Equities traders witnessed a transition from floor to computers, but will bond traders endure the same changes.?
Today’s story of the markets has evolved so far from Wall Street’s origins that quintessential characters, such as the New York Stock Exchange, are considered to a symbol of the obsolete. Traders today are skilled computer scientists—just as knowledgeable about building algorithms, as they are about the instruments they trade. Algorithms are the primary mechanism for which liquid stocks trade in today’s global markets.
What about trading evolution in the bond market? The fixed income universe, which spans the wide-spectrum of bonds, interest rates, credit products, mortgages, loans and other structured products, is more than $80 trillion worth of assets worldwide, which is significantly more than then equities.
An emphasis on tracking and listing bond trading has only grown in recent years, given events like the financial crisis of 2008 and 2009 resulted in regulators and investors pushing for an increase in transparency.

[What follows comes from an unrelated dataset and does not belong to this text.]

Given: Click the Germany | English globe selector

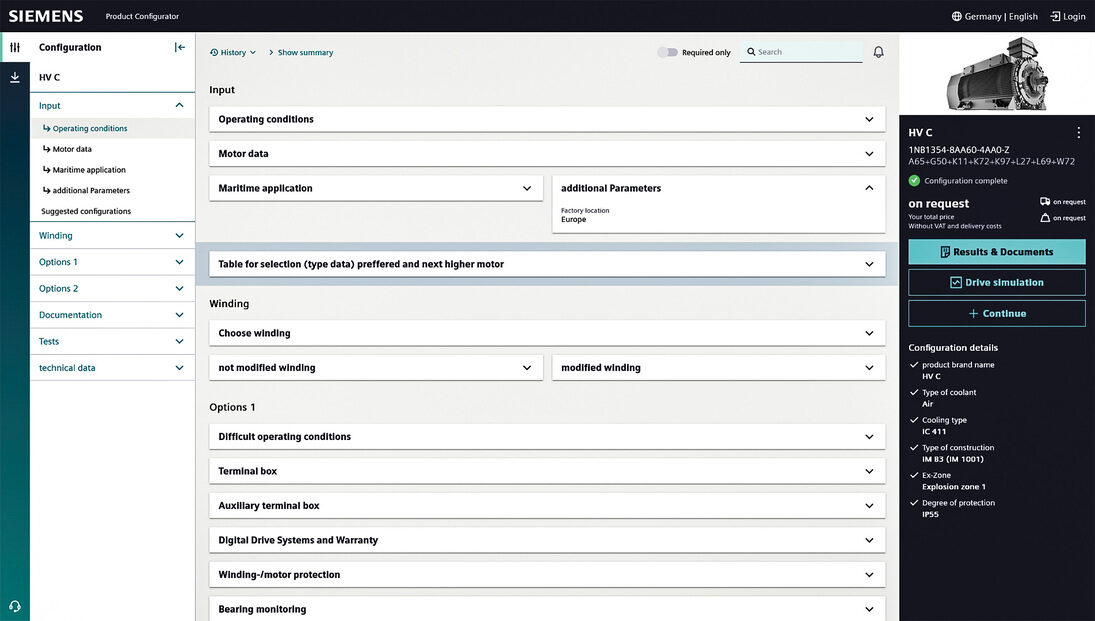Looking at the screenshot, I should pos(994,16).
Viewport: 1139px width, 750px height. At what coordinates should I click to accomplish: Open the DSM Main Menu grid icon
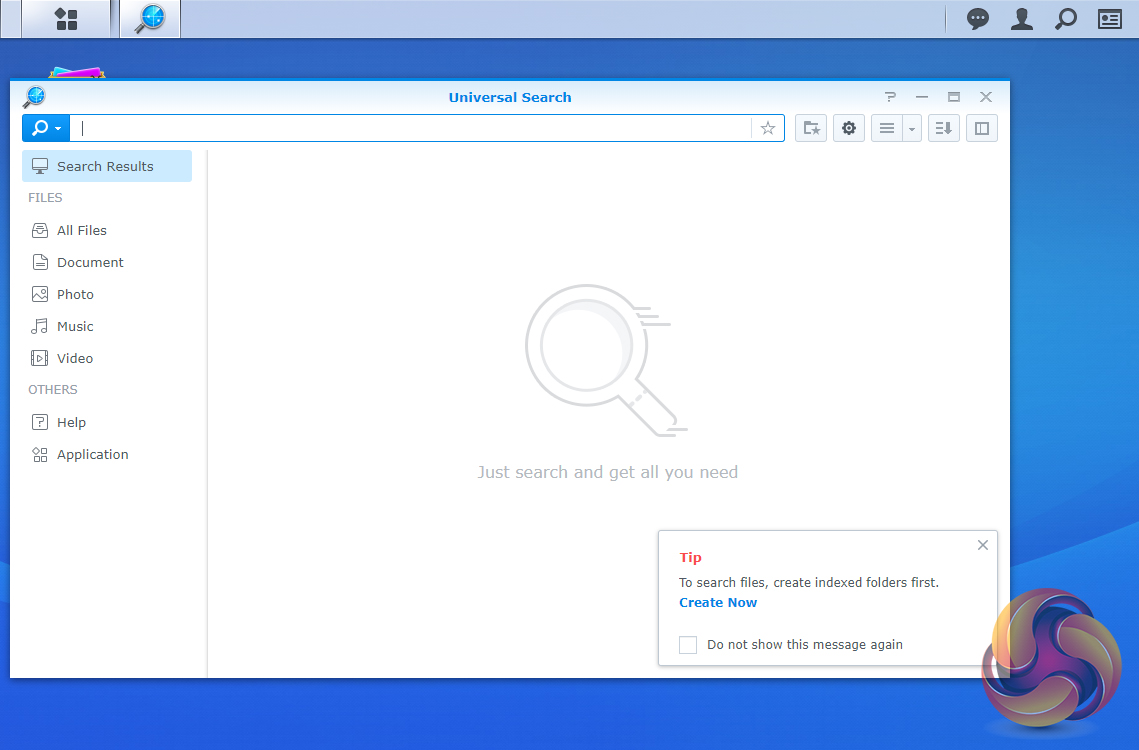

Transparency has also become a key issue for bond traders considering most of the trades that exchange hands are worth significantly more than the average equity trade—with the exception of perhaps an institutional buy side’s block trade.
In 2007, the NYSE launched its first bonds trading system platform. Since then, the platform has become the largest centralized corporate bond market in the U.S., aimed at providing an opportunity for participants to trade bonds in an open environment. However, less than 15% of the overall bond market is traded electronically today.
Despite the initiative to achieve greater industry transparency, participants still feel the necessity of “voice”—or human brokers to help pass through trades.
“There will always be a place for voice,” said Bill McCauley, principal and chief executive of III Offshore Advisors, a nearly $1.3 billion relative value hedge fund based in Boca Raton, Florida. “There are some systems that use various forms of artificial intelligence, and algos, but they never operate without human oversight.”
McCauley is among the bond market participants that don’t feel the evolution of bond trading will be analogous to high frequency trading, now accounting for more than 70% of equity trading in the U.S.
“Most of the rates strategies still require human contact because they involve discretion and negotiation…the computer platforms just facilitate doing the trade,” he told Markets Media.